El diseño, como hemos comentado, está inspirado claramente en el manga, con personajes que responden a muchos de sus tópicos. El estilo de juego no necesita de escenarios demasiado definidos, por lo que éstos cumplen debidamente con su función. El apartado sonoro, en cambio, deja bastante que desear. En una novela interactiva, la música es fundamental para la inmersión; en Hotel Dusk, el jazz ligero acompañaba perfectamente los momentos de investigación, mientras que los interrogatorios cambiaban a una música más apremiante, que les imprimía la emoción necesaria. En 999 tenemos una melodía que se repite machaconamente, sin distinguir el momento de la historia o su grado de tensión.
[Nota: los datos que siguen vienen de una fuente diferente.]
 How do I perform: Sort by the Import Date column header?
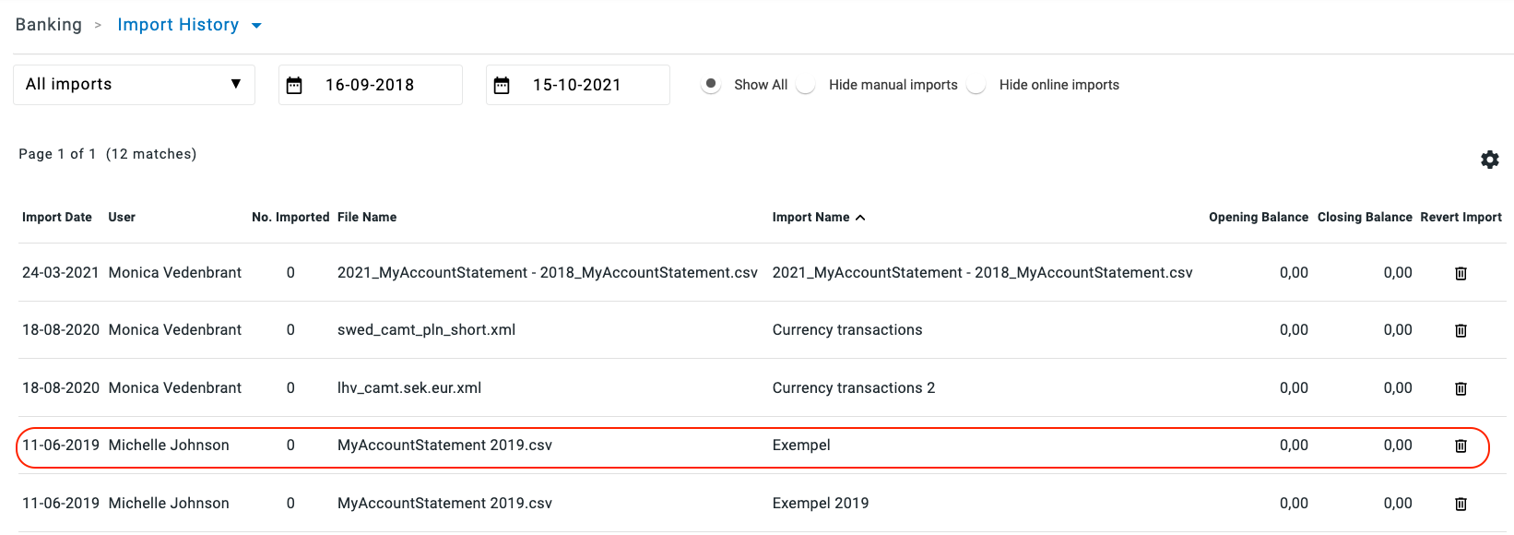tap(57, 218)
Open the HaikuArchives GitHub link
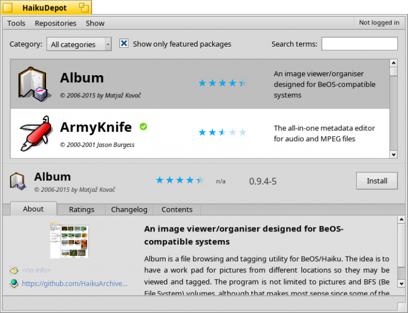Screen dimensions: 408x313 (x=75, y=283)
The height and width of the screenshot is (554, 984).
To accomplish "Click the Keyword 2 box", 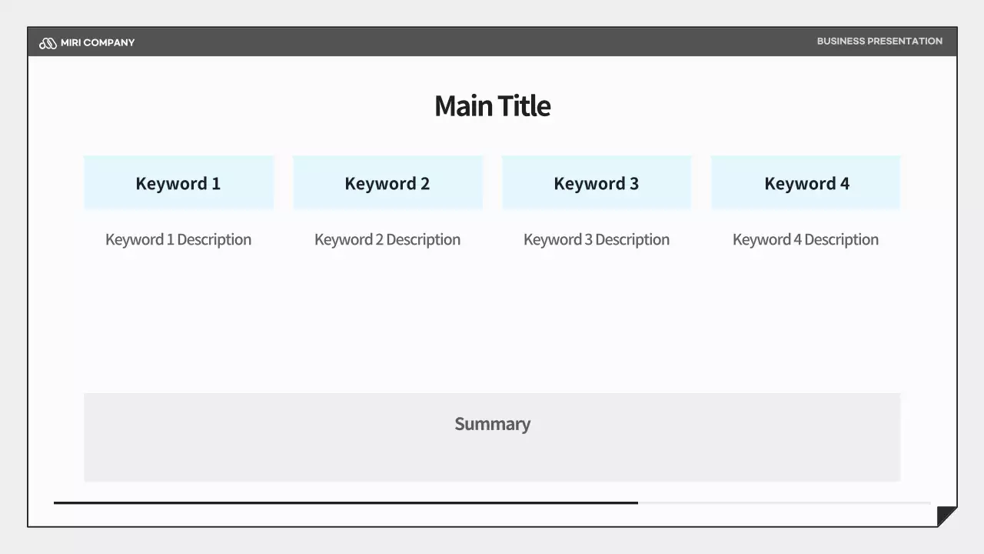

Y ni siquiera es una música bien elaborada, sino apenas un midi que no aprovecha para nada las posibilidades de la consola.
Por último, aunque no menos importante, podemos decir que la narración de la historia es correcta y mantiene bien la intriga. Quizás peca, en los primeros momentos, de sobreexposición; no tiene mucha lógica que Junpei se pare a reflexionar detenidamente sobre algunos aspectos mientras su habitación se está llenando de agua de forma incontrolada. El momento de presentación de los demás personajes también ofrece bastante densidad de información, algo que corta en cierto modo el desarrollo y la tensión de la escena. Es de esperar que, conforme el juego avanza y no sean necesarias tantas explicaciones, exista un mejor equilibrio en este sentido.
999 es, desde luego, un título con un argumento bastante llamativo, y una mecánica que combina los momentos distendidos con los emocionantes. Esperemos que no tarde en llegar a nuestras fronteras y podamos descubrir qué se esconde tras la siniestra máscara de Zero.